● **Seu objetivo**: Por favor, informe qual passou a ser, neste ano, o prazo máximo para as secretarias de saúde registrarem os dados de vacinação, segundo o texto fornecido abaixo.

● **Texto fornecido**:
______

A cada ano, secretarias de saúde costumam ter até o final de abril para registrar no sistema dados de vacinação do ano anterior. Neste ano, com a pandemia, o prazo máximo foi adiado para 31 de julho.
Os primeiros sinais de uma queda na vacinação começaram a ser registrados em 2015 e se agravaram em 2017, quando apenas uma vacina atingiu a meta indicada, e as demais tiveram queda.
No ano seguinte, a situação continuou grave, mas algumas vacinas tiveram leve recuperação, o que levou equipes do Ministério da Saúde a considerar a possibilidade de uma reversão na tendência.
A queda, porém, se manteve em 2019, no primeiro ano da gestão do presidente Jair Bolsonaro (sem partido), segundo os dados mais recentes.
Análise feita pela Folha nos dados do PNI evidenciam parte desse impacto. De 2014 a 2019, a cobertura das principais vacinas para bebês teve queda de 7% (pneumocócica) a 27% (pentavalente).
Apesar dos primeiros alertas terem ocorrido há vários anos, ainda não há uma explicação exata sobre o que leva à queda nas coberturas. Pesquisas que estavam sendo aplicadas desde o último ano tiveram que ser adiadas na pandemia.
Especialistas, porém, apontam fatores como a falsa sensação de segurança, mudança no mercado de trabalho, problemas na organização da rede e até o próprio sucesso do programa, com aumento no número de vacinas ofertadas, o que exige ir mais aos postos.
Outro fator que pode ter pesado, sobretudo em 2019, foram casos de desabastecimento, como houve com a pentavalente, após problemas na compra no mercado internacional, e com a BCG, aplicada em maternidades
“Não é que a população não quer, é que faltou”, diz Isabella Ballalai, da Sbim (Sociedade Brasileira de Imunizações), que aponta mais motivos para a BCG. “Alguns municípios passaram a evitar abrir um frasco [que tem dez doses] à toa para otimizar. Mas se não faz a vacinação na maternidade, a cobertura cai. E se chega no posto e ouve que é pra voltar dali a dois dias, não volta.”
A situação também pode ter interferido em outras vacinas com intervalos próximos, afirma José Cássio de Moraes, da Faculdade de Ciências Médicas da Santa Casa de SP, que cita ainda o impacto do ajuste fiscal na saúde, o aumento na informalidade e dificuldades na notificação por municípios.
Apontado como fator para uma queda na vacinação também no restante do mundo, movimentos antivacina ainda são vistos como fracos no Brasil.
Declarações recentes do presidente Jair Bolsonaro de que ninguém é obrigado a se vacinar contra Covid-19, no entanto, têm levantado polêmica por seu potencial antivacinação.

______

● **Conjunto de entradas**:
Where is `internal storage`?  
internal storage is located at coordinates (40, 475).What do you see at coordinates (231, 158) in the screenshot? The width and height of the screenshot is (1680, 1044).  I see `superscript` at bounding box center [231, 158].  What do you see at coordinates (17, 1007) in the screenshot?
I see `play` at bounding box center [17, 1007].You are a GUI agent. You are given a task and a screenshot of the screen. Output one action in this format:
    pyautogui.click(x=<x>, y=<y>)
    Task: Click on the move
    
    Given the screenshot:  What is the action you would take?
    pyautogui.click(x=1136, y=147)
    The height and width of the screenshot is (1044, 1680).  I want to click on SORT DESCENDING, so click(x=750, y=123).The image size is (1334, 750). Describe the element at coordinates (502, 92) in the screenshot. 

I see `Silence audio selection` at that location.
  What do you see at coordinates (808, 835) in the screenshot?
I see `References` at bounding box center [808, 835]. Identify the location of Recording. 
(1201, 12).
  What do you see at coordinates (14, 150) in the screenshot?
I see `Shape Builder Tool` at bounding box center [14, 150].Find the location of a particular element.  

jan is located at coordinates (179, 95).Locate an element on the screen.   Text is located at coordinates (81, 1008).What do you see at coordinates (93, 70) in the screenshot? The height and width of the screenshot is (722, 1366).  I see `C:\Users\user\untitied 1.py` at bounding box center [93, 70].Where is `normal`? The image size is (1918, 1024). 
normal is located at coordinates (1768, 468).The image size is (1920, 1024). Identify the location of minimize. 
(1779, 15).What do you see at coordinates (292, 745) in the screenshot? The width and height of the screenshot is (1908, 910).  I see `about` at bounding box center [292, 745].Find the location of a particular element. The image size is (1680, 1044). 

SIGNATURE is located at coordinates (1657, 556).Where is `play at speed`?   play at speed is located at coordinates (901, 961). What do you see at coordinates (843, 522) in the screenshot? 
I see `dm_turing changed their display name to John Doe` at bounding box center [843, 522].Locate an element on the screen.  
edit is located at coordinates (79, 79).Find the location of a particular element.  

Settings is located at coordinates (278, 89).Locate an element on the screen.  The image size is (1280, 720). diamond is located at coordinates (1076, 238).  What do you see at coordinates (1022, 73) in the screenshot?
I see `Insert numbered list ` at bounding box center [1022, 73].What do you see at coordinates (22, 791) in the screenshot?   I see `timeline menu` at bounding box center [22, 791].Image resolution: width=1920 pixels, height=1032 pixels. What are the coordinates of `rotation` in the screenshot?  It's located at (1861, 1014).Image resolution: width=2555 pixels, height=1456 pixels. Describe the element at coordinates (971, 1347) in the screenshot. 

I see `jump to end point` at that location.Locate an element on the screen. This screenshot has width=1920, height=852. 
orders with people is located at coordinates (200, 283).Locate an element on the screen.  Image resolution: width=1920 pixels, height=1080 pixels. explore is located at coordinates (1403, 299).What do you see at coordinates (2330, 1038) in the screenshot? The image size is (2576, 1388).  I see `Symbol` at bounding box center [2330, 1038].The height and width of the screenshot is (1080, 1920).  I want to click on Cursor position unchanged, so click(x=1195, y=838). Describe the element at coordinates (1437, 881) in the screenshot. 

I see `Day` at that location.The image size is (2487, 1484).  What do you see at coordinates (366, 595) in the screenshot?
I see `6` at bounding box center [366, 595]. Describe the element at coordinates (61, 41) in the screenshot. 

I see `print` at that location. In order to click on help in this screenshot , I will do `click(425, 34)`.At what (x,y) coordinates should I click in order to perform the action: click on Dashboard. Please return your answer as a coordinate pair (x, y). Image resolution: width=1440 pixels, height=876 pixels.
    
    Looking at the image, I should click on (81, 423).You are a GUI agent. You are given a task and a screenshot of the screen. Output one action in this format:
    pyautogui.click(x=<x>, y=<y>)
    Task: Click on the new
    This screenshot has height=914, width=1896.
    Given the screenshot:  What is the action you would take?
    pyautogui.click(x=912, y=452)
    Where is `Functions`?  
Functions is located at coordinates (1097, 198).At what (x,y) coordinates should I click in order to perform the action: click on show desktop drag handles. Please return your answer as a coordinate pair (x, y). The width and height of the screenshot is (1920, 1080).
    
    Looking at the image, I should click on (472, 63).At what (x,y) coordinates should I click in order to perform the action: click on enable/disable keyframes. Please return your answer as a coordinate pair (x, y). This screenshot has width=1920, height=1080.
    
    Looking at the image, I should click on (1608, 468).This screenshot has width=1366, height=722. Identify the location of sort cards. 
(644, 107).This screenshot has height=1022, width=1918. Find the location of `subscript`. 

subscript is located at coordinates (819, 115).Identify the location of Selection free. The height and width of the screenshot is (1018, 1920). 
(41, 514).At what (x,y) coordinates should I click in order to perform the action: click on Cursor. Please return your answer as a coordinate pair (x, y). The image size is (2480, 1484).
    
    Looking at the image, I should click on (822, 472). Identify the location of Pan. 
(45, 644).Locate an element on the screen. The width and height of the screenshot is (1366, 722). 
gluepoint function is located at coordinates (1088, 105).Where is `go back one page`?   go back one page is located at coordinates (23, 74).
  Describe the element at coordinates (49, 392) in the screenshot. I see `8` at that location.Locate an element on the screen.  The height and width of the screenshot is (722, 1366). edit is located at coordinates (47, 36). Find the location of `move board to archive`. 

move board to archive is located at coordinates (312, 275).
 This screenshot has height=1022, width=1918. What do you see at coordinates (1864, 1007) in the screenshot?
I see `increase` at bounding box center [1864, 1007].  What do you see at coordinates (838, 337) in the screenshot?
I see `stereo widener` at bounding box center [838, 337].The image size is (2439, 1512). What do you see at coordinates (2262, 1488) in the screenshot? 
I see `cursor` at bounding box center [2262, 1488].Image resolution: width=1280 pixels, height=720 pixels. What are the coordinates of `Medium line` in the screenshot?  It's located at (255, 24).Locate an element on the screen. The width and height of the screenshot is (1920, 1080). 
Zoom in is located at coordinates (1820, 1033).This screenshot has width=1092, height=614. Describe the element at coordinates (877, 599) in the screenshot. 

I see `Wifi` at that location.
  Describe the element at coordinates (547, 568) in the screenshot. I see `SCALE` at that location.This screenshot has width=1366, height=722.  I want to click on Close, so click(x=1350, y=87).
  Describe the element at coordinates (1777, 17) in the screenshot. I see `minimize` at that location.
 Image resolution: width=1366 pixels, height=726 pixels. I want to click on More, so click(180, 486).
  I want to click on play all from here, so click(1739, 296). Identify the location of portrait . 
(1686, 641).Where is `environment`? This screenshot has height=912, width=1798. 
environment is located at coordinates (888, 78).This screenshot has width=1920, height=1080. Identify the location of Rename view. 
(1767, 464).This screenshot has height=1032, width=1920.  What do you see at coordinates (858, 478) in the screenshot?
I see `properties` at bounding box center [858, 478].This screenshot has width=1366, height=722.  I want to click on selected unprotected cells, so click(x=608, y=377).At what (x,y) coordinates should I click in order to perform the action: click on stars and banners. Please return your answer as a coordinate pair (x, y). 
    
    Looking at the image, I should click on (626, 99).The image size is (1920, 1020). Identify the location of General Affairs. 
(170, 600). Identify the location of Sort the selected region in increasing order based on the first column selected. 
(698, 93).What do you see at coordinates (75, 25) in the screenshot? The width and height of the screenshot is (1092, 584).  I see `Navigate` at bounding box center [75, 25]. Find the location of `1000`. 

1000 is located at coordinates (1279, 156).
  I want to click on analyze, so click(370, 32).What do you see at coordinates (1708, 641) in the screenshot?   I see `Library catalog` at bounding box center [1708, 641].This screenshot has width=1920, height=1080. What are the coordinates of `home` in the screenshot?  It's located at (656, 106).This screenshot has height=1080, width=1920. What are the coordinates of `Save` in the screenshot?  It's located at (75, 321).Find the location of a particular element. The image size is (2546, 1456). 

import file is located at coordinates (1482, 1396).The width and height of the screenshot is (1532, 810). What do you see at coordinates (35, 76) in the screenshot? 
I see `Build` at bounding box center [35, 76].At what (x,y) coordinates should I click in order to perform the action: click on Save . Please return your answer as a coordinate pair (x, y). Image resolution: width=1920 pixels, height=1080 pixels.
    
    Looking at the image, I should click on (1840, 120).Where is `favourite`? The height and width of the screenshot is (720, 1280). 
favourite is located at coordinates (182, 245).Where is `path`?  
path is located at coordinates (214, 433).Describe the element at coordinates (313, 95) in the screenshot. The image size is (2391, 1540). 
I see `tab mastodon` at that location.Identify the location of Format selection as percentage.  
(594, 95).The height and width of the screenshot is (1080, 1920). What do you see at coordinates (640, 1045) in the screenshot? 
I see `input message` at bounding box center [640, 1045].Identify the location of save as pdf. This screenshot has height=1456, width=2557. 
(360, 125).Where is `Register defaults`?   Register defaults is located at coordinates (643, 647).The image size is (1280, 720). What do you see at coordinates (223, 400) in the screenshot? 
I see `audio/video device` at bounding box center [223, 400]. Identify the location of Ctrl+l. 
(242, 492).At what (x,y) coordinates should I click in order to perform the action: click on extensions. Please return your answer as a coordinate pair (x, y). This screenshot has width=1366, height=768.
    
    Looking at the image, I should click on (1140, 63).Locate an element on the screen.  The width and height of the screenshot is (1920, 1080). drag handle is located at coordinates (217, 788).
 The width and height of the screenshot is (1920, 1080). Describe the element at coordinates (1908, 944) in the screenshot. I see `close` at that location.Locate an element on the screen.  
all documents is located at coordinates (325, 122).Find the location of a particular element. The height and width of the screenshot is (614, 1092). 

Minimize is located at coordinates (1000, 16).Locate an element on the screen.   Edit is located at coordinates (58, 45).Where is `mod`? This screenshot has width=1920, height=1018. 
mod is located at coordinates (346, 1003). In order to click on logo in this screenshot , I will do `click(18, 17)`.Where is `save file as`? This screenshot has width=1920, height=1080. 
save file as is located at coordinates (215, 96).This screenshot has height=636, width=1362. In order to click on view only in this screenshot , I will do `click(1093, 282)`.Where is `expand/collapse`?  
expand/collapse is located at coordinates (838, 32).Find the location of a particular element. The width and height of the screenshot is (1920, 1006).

______

● **Resposta escrita**: 31 de julho.